## Exercise instructions
Every entry should be repeated exactly. Omit the pictures.

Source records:
****************

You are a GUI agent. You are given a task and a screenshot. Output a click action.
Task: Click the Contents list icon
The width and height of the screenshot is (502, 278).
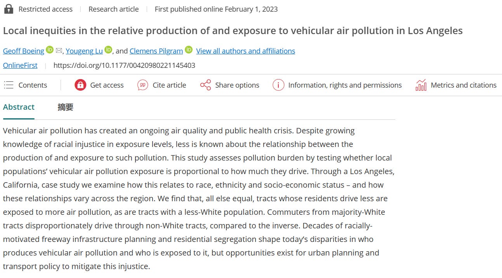9,85
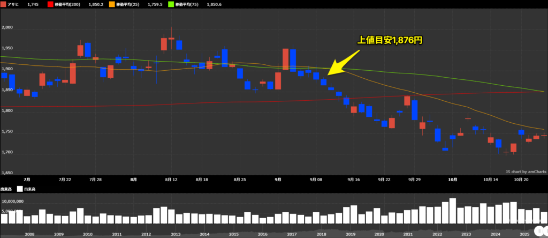Click the 2013 year on the scrollbar timeline
The width and height of the screenshot is (548, 238).
(175, 234)
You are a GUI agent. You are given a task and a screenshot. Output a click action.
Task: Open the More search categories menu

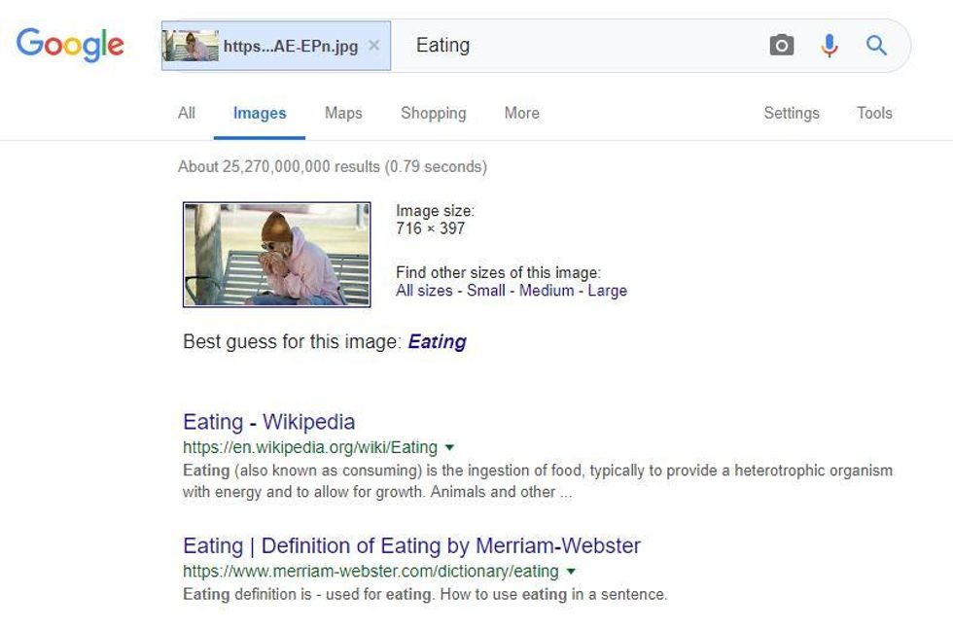tap(521, 113)
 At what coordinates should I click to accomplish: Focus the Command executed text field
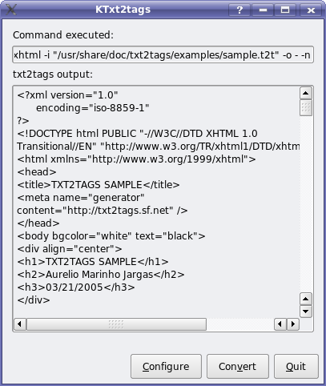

****************

## Answer section
You are a GUI agent. You are given a task and a screenshot. Output a click action.
Task: Click the Contents list icon
The width and height of the screenshot is (502, 278).
9,85
Click the 2013 year on the scrollbar timeline
The width and height of the screenshot is (548, 238).
(175, 234)
You are a GUI agent. You are given a task and a screenshot. Output a click action.
Task: Open the More search categories menu

tap(521, 113)
 At what coordinates should I click to accomplish: Focus the Command executed text field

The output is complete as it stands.